Task item:
Give an exact copy of every entry.
____
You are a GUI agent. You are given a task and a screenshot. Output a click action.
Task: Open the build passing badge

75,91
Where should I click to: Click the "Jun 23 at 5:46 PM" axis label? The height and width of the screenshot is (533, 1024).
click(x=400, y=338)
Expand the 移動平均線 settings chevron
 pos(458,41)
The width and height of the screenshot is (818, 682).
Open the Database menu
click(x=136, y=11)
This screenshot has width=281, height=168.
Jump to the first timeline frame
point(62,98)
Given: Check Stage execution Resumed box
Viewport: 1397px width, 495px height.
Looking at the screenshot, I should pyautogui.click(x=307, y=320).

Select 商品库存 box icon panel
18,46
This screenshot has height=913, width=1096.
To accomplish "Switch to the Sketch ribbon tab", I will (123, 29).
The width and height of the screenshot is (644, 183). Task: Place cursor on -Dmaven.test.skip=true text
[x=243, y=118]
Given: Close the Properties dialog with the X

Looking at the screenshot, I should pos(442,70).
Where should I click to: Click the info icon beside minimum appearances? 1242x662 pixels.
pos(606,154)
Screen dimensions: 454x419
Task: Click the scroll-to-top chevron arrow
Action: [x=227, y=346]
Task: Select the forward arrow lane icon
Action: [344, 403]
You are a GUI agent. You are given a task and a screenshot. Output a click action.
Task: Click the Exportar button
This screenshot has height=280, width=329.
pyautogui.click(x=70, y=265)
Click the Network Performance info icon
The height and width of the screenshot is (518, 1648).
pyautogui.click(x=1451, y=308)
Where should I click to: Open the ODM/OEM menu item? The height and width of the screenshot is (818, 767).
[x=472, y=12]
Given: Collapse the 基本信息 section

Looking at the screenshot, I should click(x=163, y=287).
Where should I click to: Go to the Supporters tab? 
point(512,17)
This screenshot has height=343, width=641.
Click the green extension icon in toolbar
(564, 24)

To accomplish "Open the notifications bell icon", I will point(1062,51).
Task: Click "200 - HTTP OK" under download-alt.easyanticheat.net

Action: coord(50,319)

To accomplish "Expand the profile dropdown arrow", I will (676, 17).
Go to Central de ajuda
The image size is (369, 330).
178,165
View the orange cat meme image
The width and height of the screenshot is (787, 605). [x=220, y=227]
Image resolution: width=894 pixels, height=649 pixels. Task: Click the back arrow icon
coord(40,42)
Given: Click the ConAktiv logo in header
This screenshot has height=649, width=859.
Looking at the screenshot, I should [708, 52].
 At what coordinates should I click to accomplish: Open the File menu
____
Answer to this task:
You are a GUI agent. You are given a task and a screenshot. Output a click action.
Task: Open the build passing badge

75,91
Where should I click to: Click the "Jun 23 at 5:46 PM" axis label? The height and width of the screenshot is (533, 1024).
click(x=400, y=338)
Expand the 移動平均線 settings chevron
 pos(458,41)
The width and height of the screenshot is (818, 682).
Open the Database menu
click(x=136, y=11)
This screenshot has width=281, height=168.
Jump to the first timeline frame
point(62,98)
Given: Check Stage execution Resumed box
Viewport: 1397px width, 495px height.
Looking at the screenshot, I should pyautogui.click(x=307, y=320).

Select 商品库存 box icon panel
18,46
This screenshot has height=913, width=1096.
To accomplish "Switch to the Sketch ribbon tab", I will (123, 29).
The width and height of the screenshot is (644, 183). Task: Place cursor on -Dmaven.test.skip=true text
[x=243, y=118]
Given: Close the Properties dialog with the X

Looking at the screenshot, I should pos(442,70).
Where should I click to: Click the info icon beside minimum appearances? 1242x662 pixels.
pos(606,154)
Screen dimensions: 454x419
Task: Click the scroll-to-top chevron arrow
Action: [x=227, y=346]
Task: Select the forward arrow lane icon
Action: [344, 403]
You are a GUI agent. You are given a task and a screenshot. Output a click action.
Task: Click the Exportar button
This screenshot has height=280, width=329.
pyautogui.click(x=70, y=265)
Click the Network Performance info icon
The height and width of the screenshot is (518, 1648).
pyautogui.click(x=1451, y=308)
Where should I click to: Open the ODM/OEM menu item? The height and width of the screenshot is (818, 767).
[x=472, y=12]
Given: Collapse the 基本信息 section

Looking at the screenshot, I should click(x=163, y=287).
Where should I click to: Go to the Supporters tab? 
point(512,17)
This screenshot has height=343, width=641.
Click the green extension icon in toolbar
(564, 24)

To accomplish "Open the notifications bell icon", I will point(1062,51).
Task: Click "200 - HTTP OK" under download-alt.easyanticheat.net

Action: coord(50,319)

To accomplish "Expand the profile dropdown arrow", I will (676, 17).
Go to Central de ajuda
The image size is (369, 330).
178,165
View the orange cat meme image
The width and height of the screenshot is (787, 605). [x=220, y=227]
Image resolution: width=894 pixels, height=649 pixels. Task: Click the back arrow icon
coord(40,42)
Given: Click the ConAktiv logo in header
This screenshot has height=649, width=859.
Looking at the screenshot, I should [708, 52].
 At what coordinates should I click to accomplish: Open the File menu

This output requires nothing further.